Ray Yeates, a former Deputy Artistic Directore of the Abbey Theatre, has directed Yeats’ plays since the beginning of his career in 1980. The deep understanding he has developed of these difficult plays informed every moment of the performance. All the actors showed a secure, lively sense of the text’s meaning and color which can only come from such a director, equally deep knowledge of the plays, or clairvoyance. And, in themselves, they brought a high level of talent and experience to the evening. Lenard Petit spoke his part of the introduction with glowing warmth and confidence, and later, as the dreaded Briachriu, a fearsome grimness, leavened by color and variety of tone. Will Warren spoke his parts as Musician with elegance and a a literate command of the verse. Elissa Middleton was nuanced, colored, and eloquent as Emer, bringing off her social persona in the introduction with sophistication floating on a cloud of seasoned spiritual research, evoking thoughts of Georgie or perhaps Lady Gregory as well. Josefina Scaro’s Woman of the Sidhe was imposing in her gilt costume, sensual, and menacing. Kolbe Handal as Eithne Inguba projected a sensuality of a less disturbing nature, centered in loving comfort and the affirmation of life. Benjamin Becher’s contributions showed a through grasp of the text and a gamut of handsome inflections of vocal color and expression in voicing Yeats’ poetry. The intricacy and expressiveness of the all-important masks by Ernesto Linnemann were crucial additions to the feeling and power of the evening.

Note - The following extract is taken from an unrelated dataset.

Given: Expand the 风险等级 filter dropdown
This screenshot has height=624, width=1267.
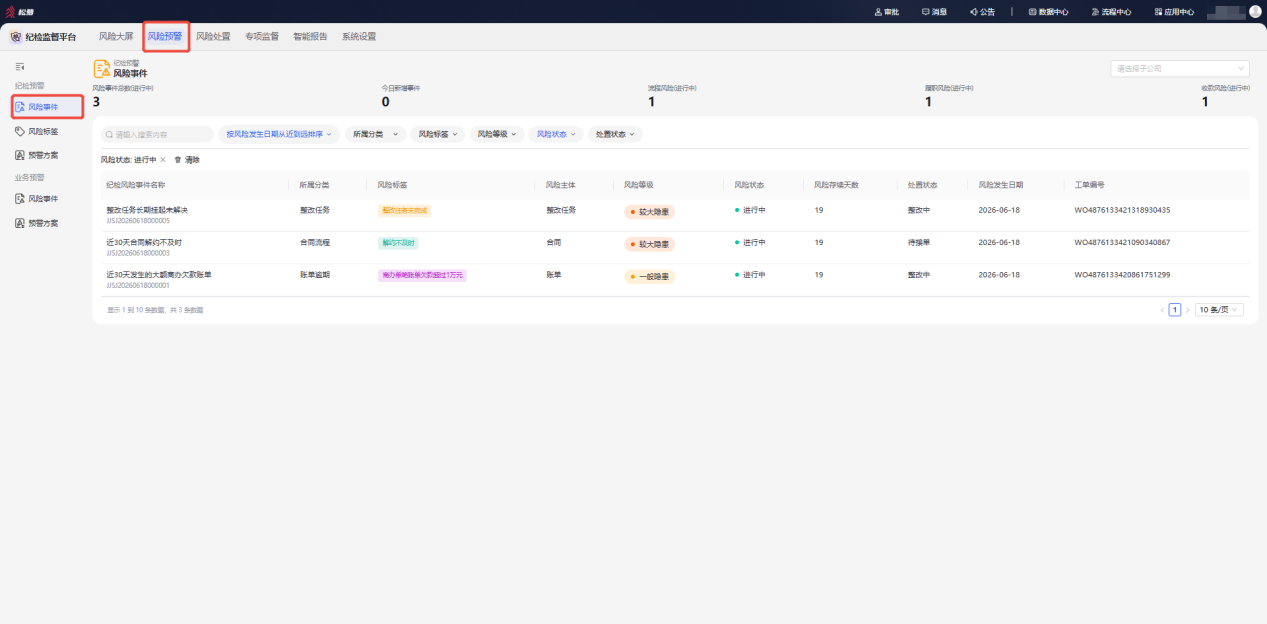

This was an unforgettable immersion in Yeats’ poetry and Noh-inspired drama. Yeats, who rivals T. S. Eliot as the greatest poet of the twentieth century, put a great deal of time, effort, learning, and reflection into his theater work. It is a pity that some obtuse and lazy critics consider it deficient. And more the pity that we rarely see his plays performed, let alone this brilliantly. One can only hope that Mr. Yeates and Torn Page will offer further productions, and that local actors, directors, choreographers, and designers will come to see them and be inspired.